GOAL
From the piece on cracked spark plug insulators, pull out the passage starting with "I’d been using" and going on through "theoretically be comparable.", word for word.

EXCERPT PROVIDED
========================
Premature failures of Champion-brand aviation spark plugs first showed up on my radar screen several years ago. My company manages the maintenance of nearly 400 piston-powered airplanes, the lion’s share of them high-performance singles and twins powered by Continental 520- and 550-series engines. So there are roughly 5,000 spark plugs flying in our “fleet” at any given point in time. The overwhelming majority of those spark plugs were Champions.

I’d been using Champion spark plugs in my own airplane for decades without any problems, but my personal experience had been exclusively with their conventional massive-electrode plugs (RHB32Es to be exact). In contrast, more than half the airplanes managed by my company were using Champion’s top-of-the-line fine-wire iridium RHB32S plugs. These exotic fine-wire plugs are very pricey—about $125 apiece (list price) compared with about $40 for massives. However, the fine-wire plugs should last about 1,500 hours (compared to 400-500 hours for massives), so their life-cycle cost should theoretically be comparable.

What we were seeing, however, was premature failures of these Champion RHB32S fine-wire plugs after just a few hundred hours in service, and occasionally after as little as 50 hours, These failures sometimes showed up when the aircraft owner complained about a rough-running engine, and when we had the owner perform an ignition-system stress test (i.e., an in-flight LOP mag check) and analyzed their engine monitor data, we could clearly see marginal ignition performance. Other times, the spark plug failures turned up at annual inspection when an IA removed and inspected the plugs.

Cracked Insulators

In every case, the failure mode was the same: cracking of the plug’s ceramic core nose insulator (see Figures 1 and 2). Typically we found the insulator cracked in two places approximately 180º apart; occasionally it cracked in three places. Most of these cracks were caught before the insulator came apart completely and fell into the combustion chamber, but sometimes major chunks of the insulators were completely missing. This really concerned me, because I knew this kind of failure had the potential of initiating a destructive pre-ignition event that could destroy a piston and potentially even trash an entire engine.

Figure 1—Three Champion RHB32S fine-wire plugs, all with cracked core nose insulators.
Figure 2—Another Champion RHB32S fine-wire plug insulator failure. We’ve seen dozens of these failures.

The initial insulator failures that came to my attention occurred in Cirrus SR22 Turbo aircraft—not surprising because my company manages more than 7% of the Cirrus fleet in the U.S., and more than half are turbos. At first, I assumed that the failures were confined to these aircraft because of their unusual powerplant configuration—they are powered by a Continental IO-550-N high-compression engine with an aftermarket turbonormalizing system provided by Tornado Alley Turbo, and they are often operated in cruise up to 85% power.
========================
RECORDS SHOWN

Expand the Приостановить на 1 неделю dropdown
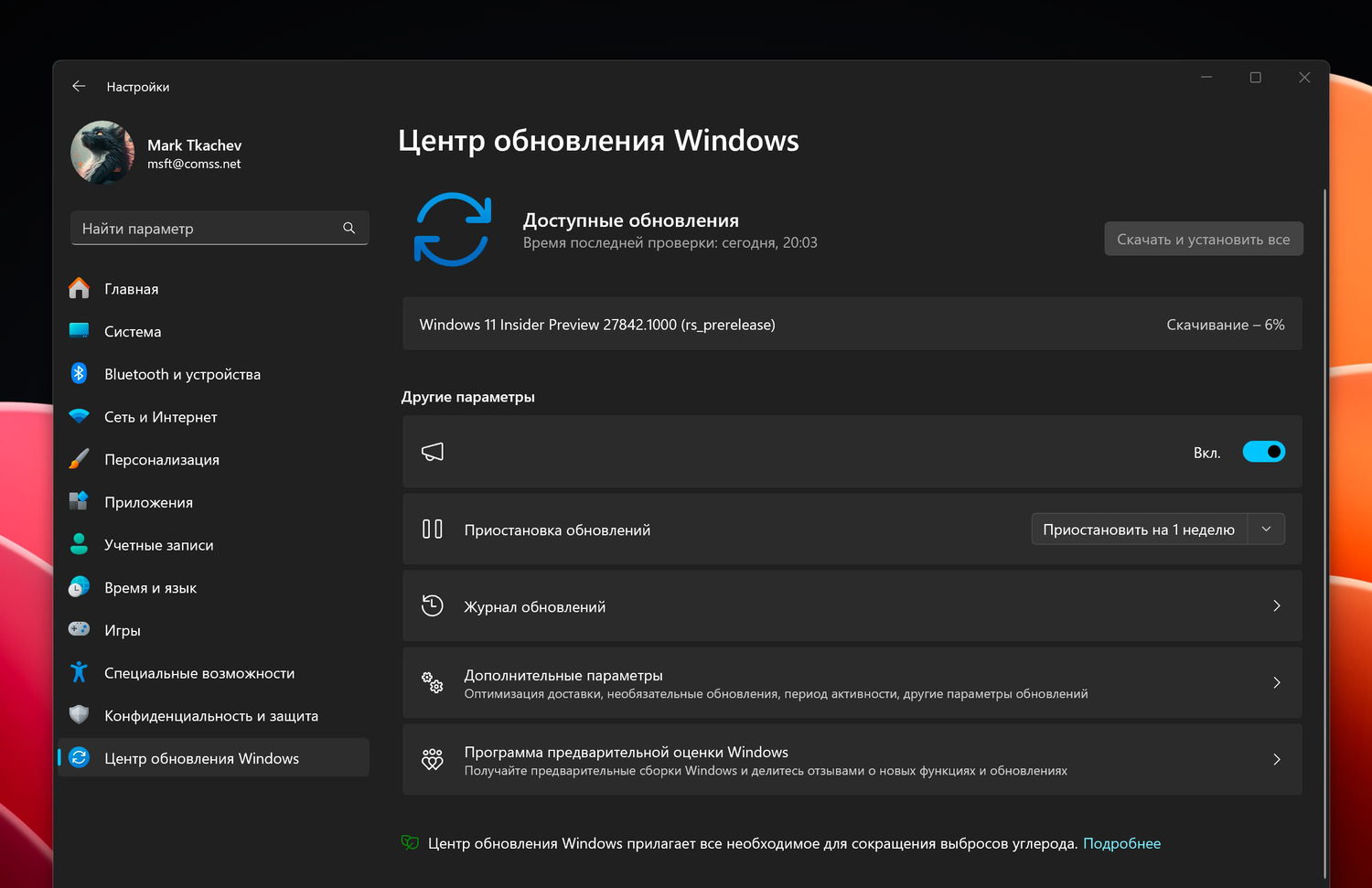The image size is (1372, 888). coord(1267,529)
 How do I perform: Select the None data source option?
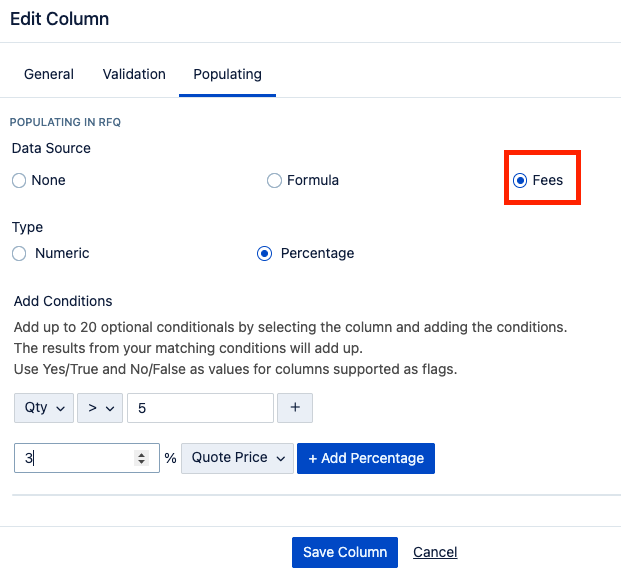(x=19, y=181)
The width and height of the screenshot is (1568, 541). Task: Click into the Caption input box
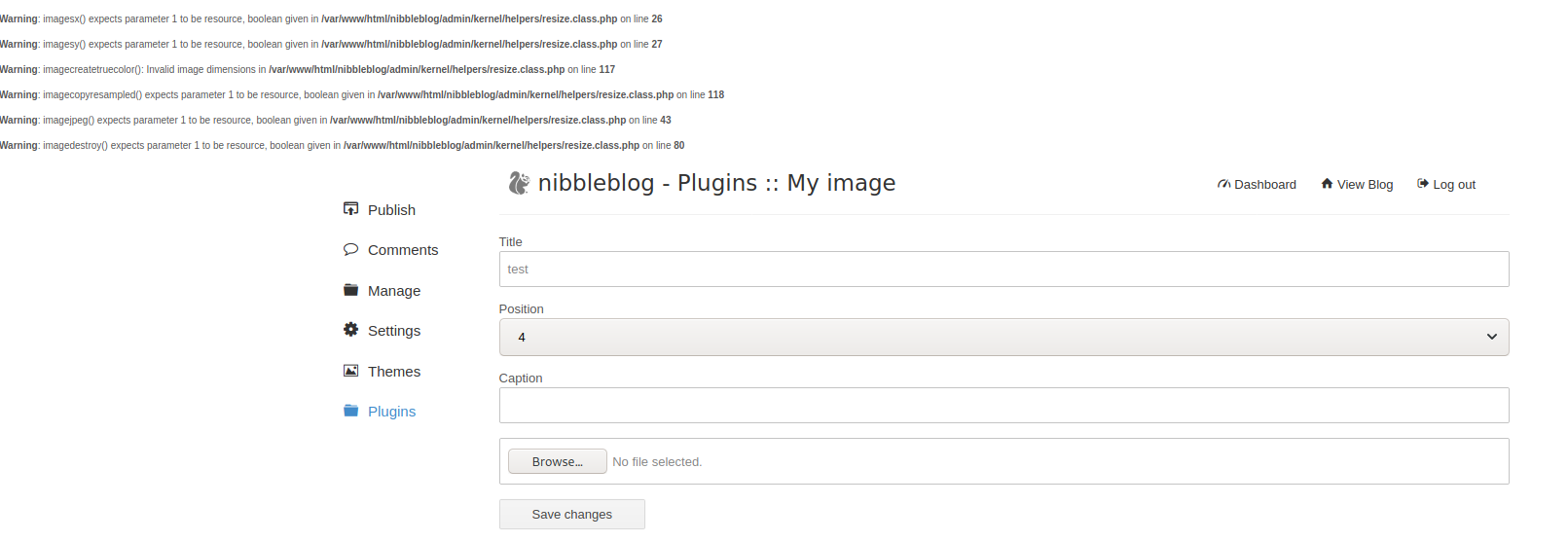[1003, 406]
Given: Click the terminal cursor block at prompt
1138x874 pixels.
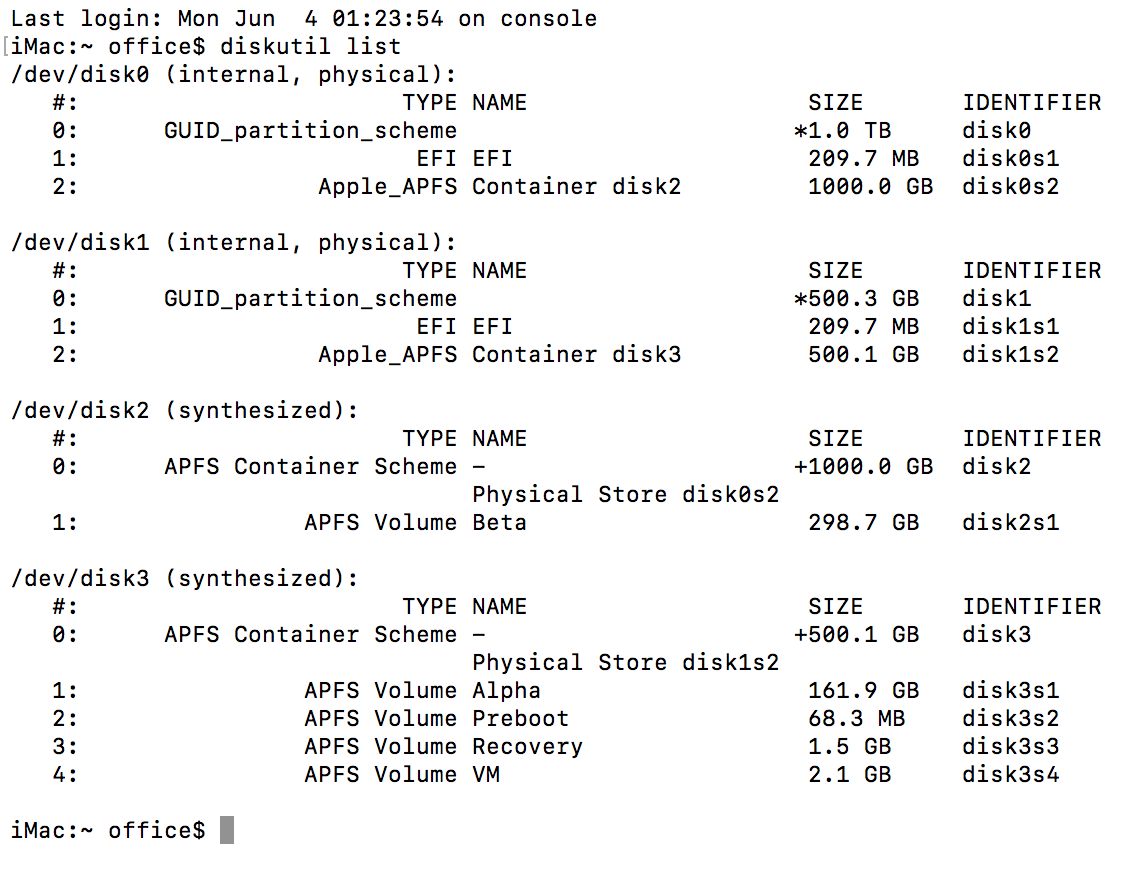Looking at the screenshot, I should (227, 830).
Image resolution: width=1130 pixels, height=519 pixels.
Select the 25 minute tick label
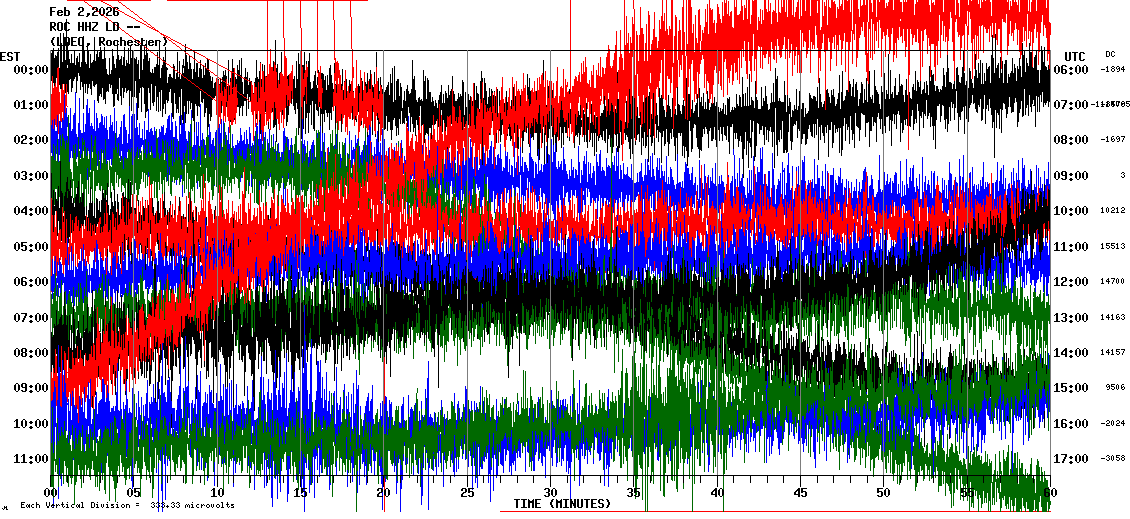point(467,493)
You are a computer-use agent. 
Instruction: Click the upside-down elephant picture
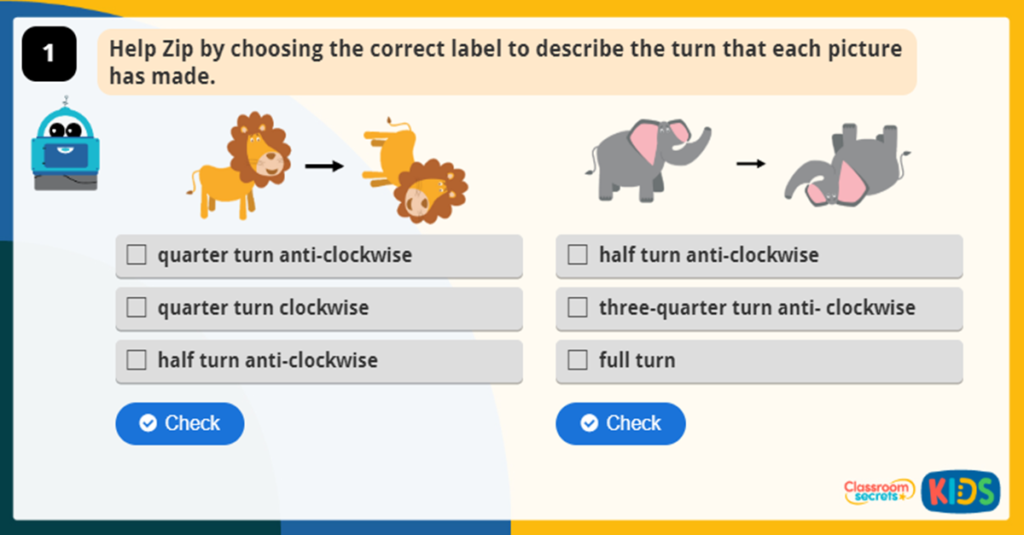tap(845, 165)
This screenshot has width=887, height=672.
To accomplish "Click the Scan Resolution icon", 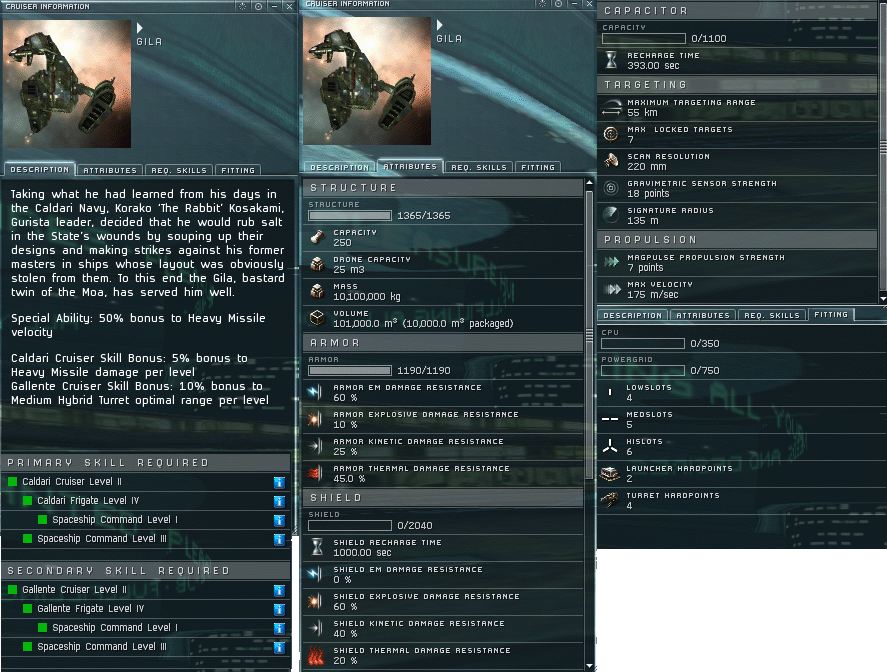I will click(611, 161).
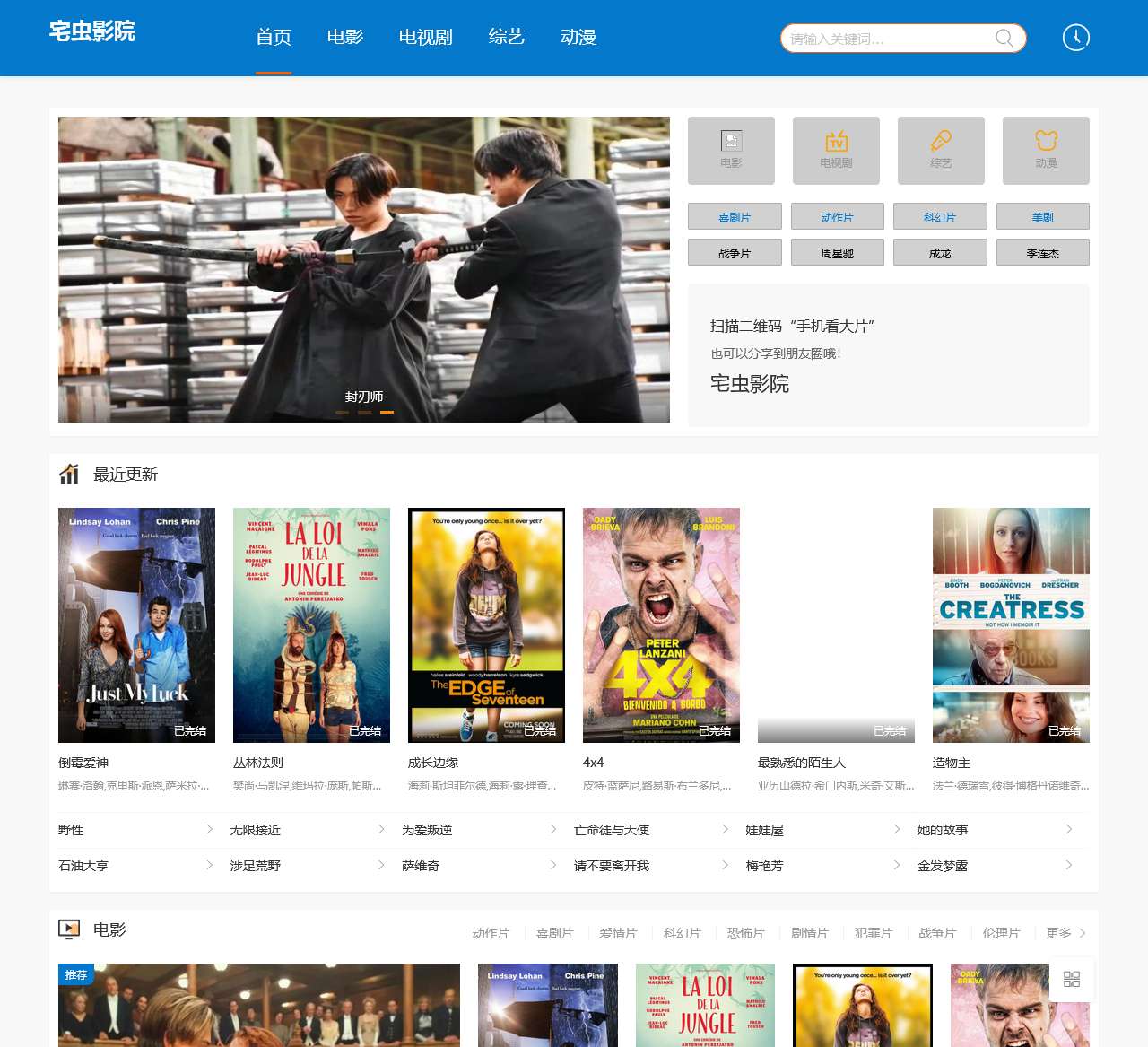This screenshot has height=1047, width=1148.
Task: Select the 动漫 navigation tab
Action: pyautogui.click(x=578, y=38)
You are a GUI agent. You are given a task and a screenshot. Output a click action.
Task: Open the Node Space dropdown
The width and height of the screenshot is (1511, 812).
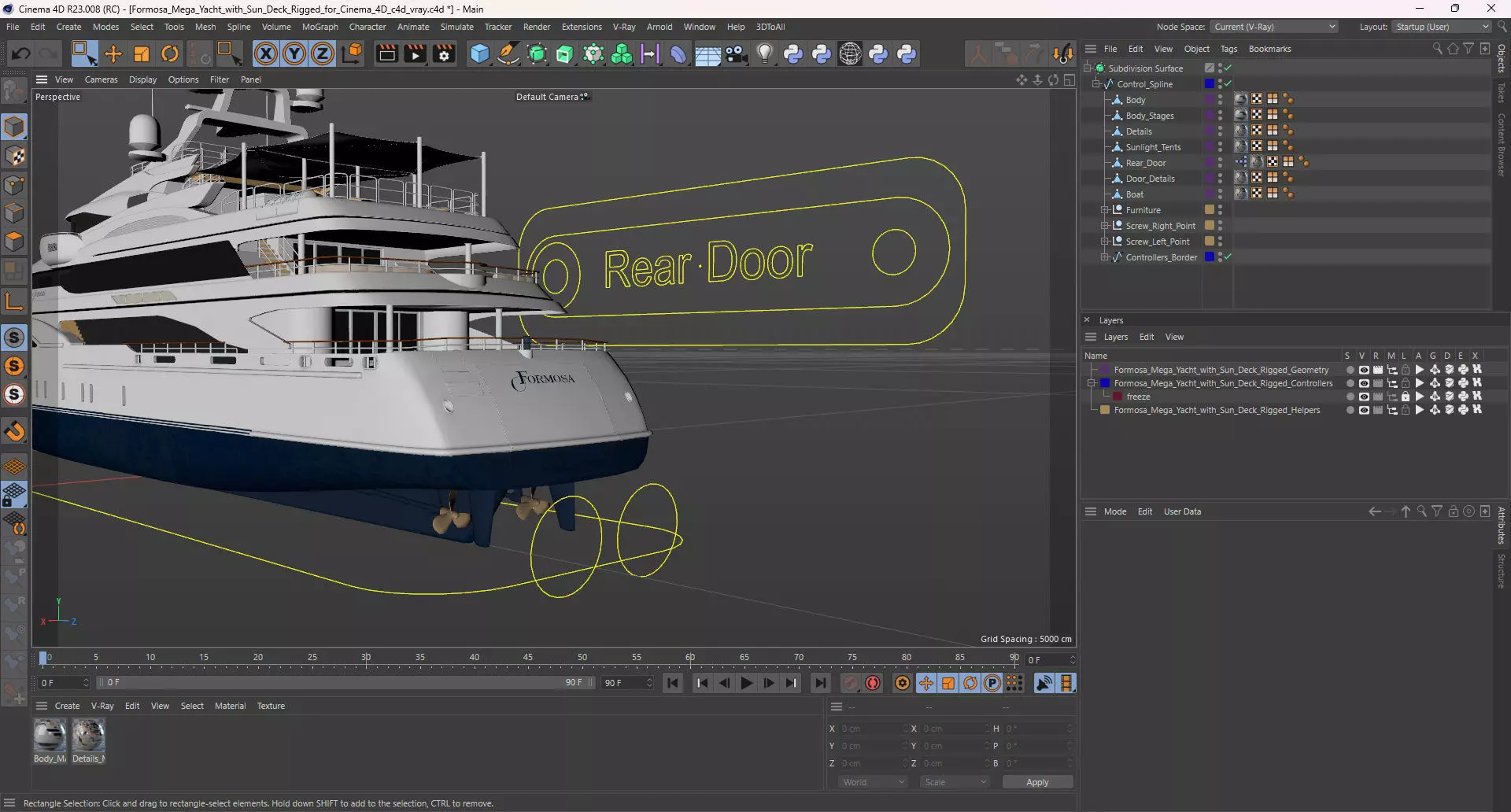1273,27
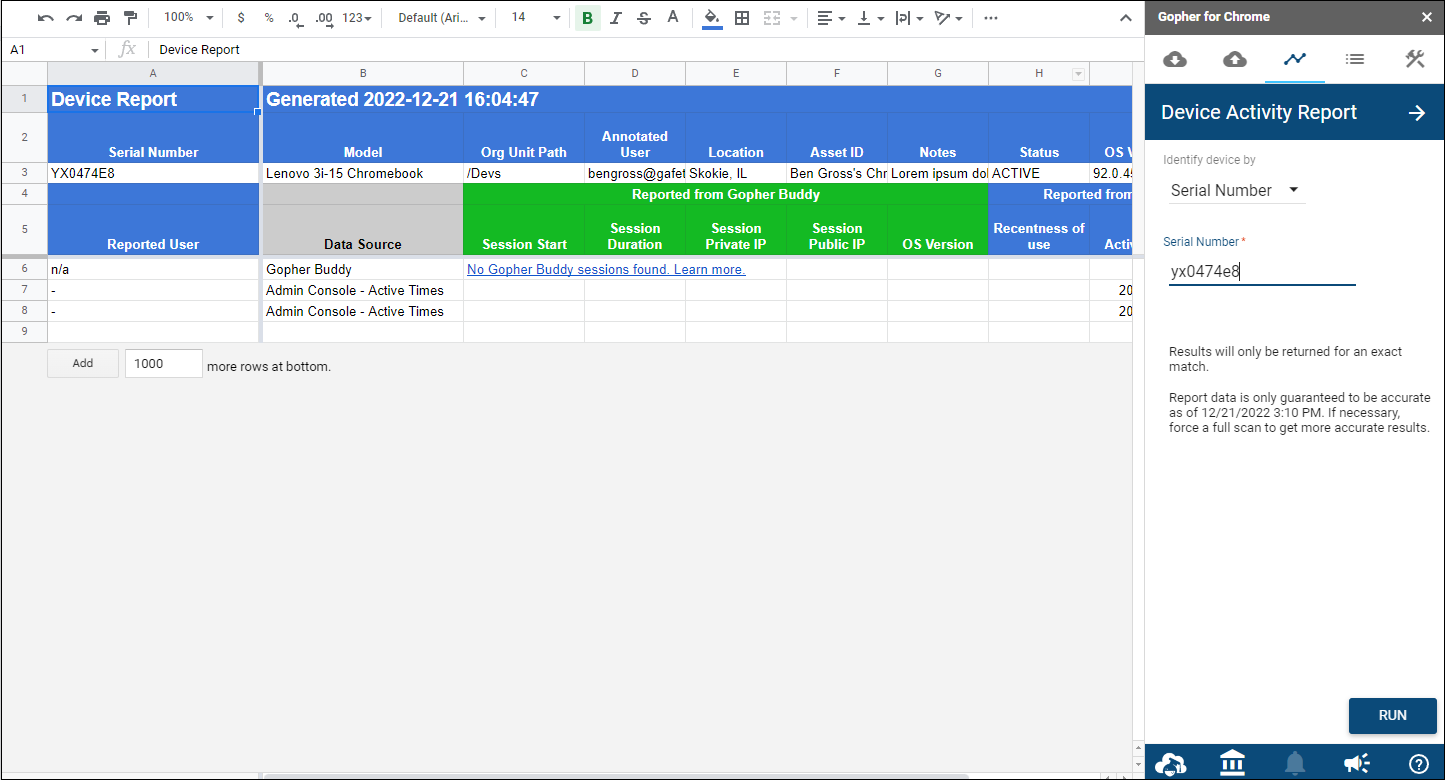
========================
FINISHED EXERCISE
I’d been using Champion spark plugs in my own airplane for decades without any problems, but my personal experience had been exclusively with their conventional massive-electrode plugs (RHB32Es to be exact). In contrast, more than half the airplanes managed by my company were using Champion’s top-of-the-line fine-wire iridium RHB32S plugs. These exotic fine-wire plugs are very pricey—about $125 apiece (list price) compared with about $40 for massives. However, the fine-wire plugs should last about 1,500 hours (compared to 400-500 hours for massives), so their life-cycle cost should theoretically be comparable.